Kutipan Data:
◆ ◆ ◆ ◆

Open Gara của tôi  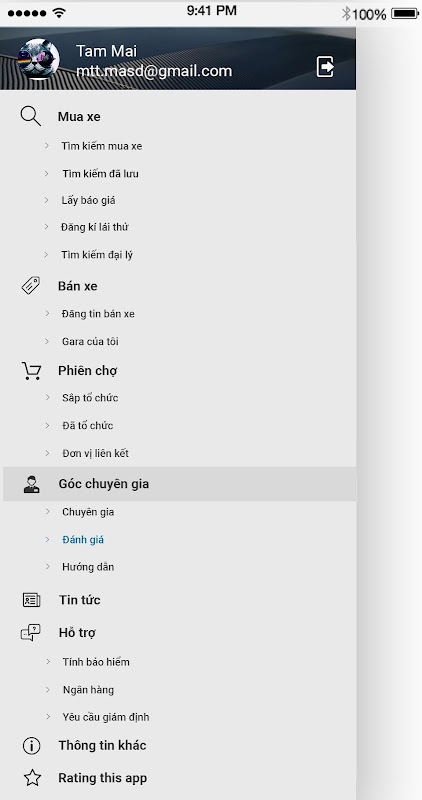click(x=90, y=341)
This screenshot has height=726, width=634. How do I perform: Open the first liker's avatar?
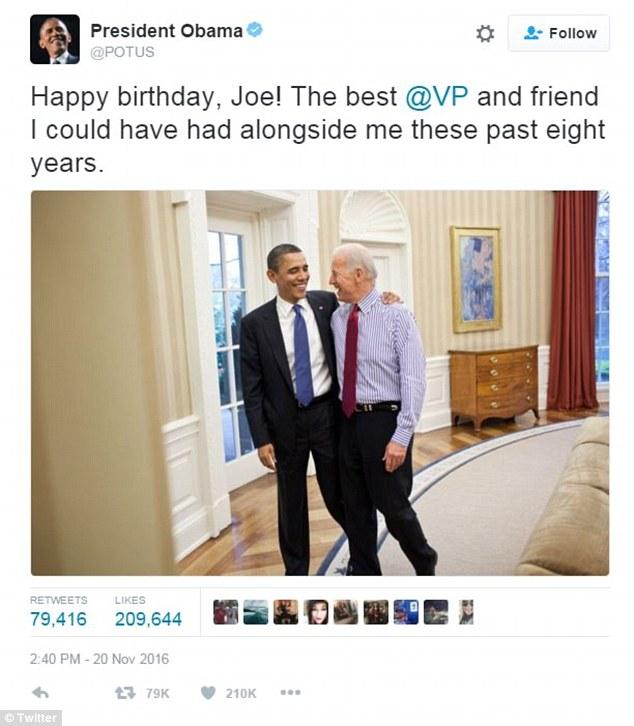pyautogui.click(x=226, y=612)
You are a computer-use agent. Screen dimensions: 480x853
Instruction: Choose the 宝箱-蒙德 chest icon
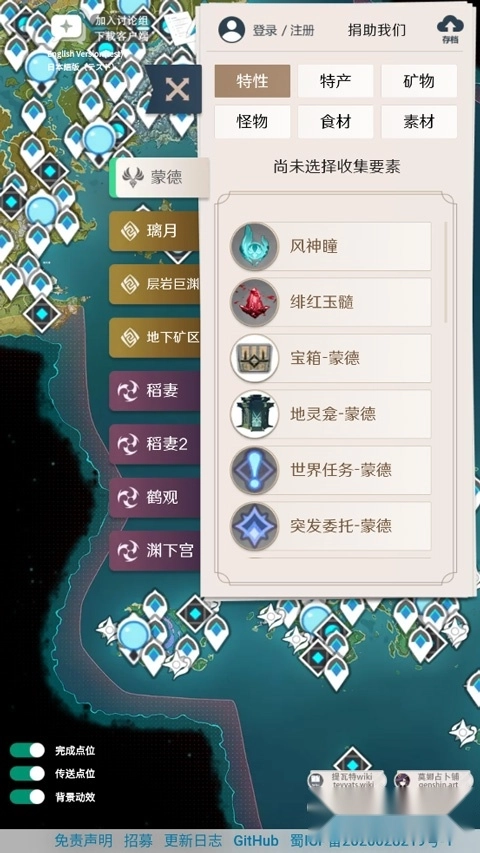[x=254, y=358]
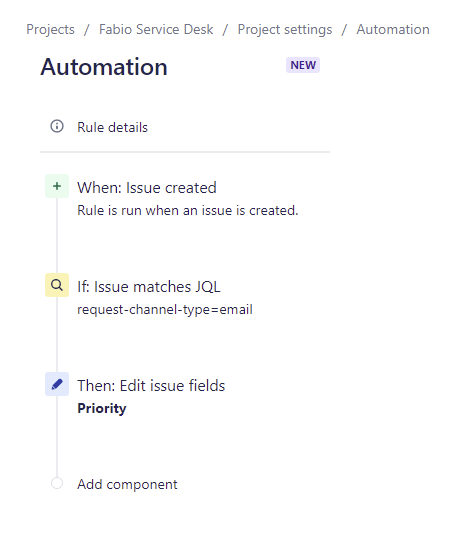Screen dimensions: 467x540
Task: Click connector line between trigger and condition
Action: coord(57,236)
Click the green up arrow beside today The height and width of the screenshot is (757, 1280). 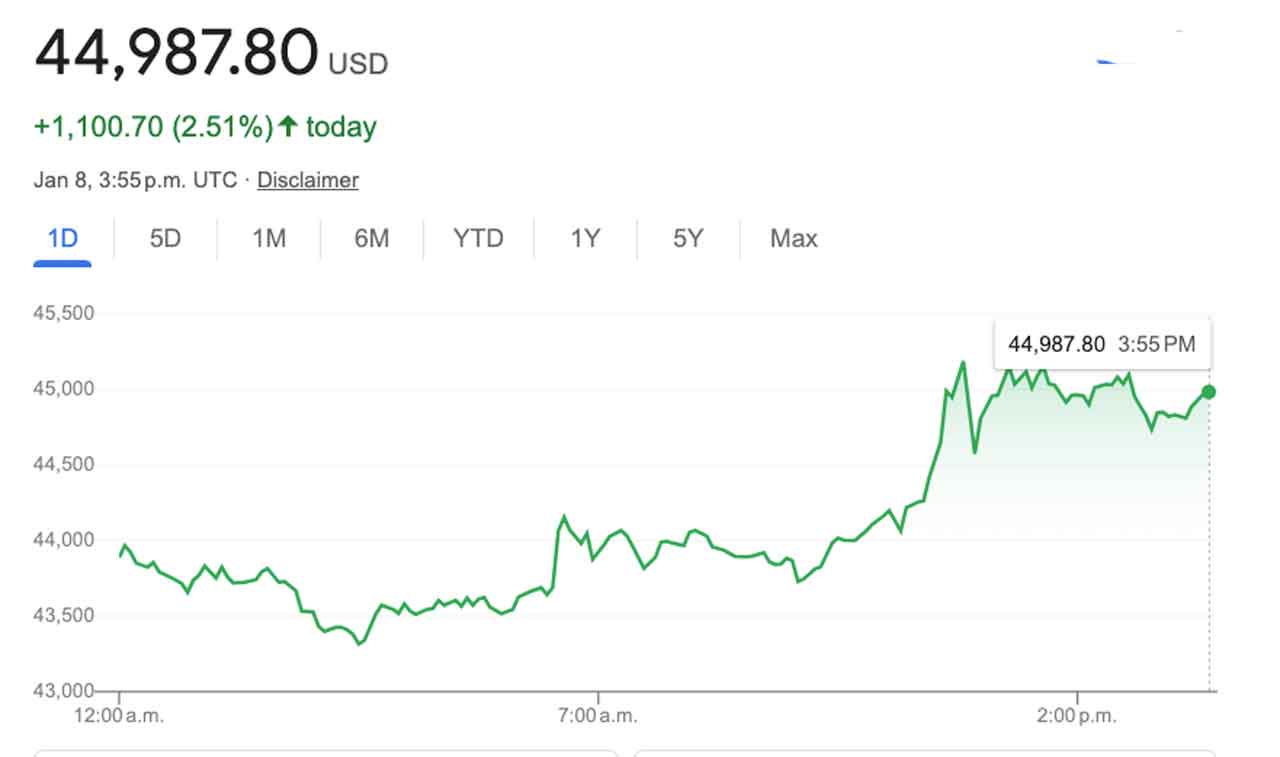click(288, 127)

◆ ◆ ◆ ◆

Latihan: Sajikan bagian data di atas yang diawali baris berisi "You are a computer-use" dan diakhiri baris berisi "Action: coord(57,236)", termasuk kedua baris itu, sebagai tabel Markdown dengan kolom Nomor dan Baris tanpa baris kosong. Jangan sertakan gambar dalam jawaban.

Pembahasan Lengkap:
| Nomor | Baris |
|---|---|
| 1 | You are a computer-use agent. Screen dimensions: 480x853 |
| 2 | Instruction: Choose the 宝箱-蒙德 chest icon |
| 3 | [x=254, y=358] |
| 4 | Screen dimensions: 467x540 |
| 5 | Task: Click connector line between trigger and condition |
| 6 | Action: coord(57,236) |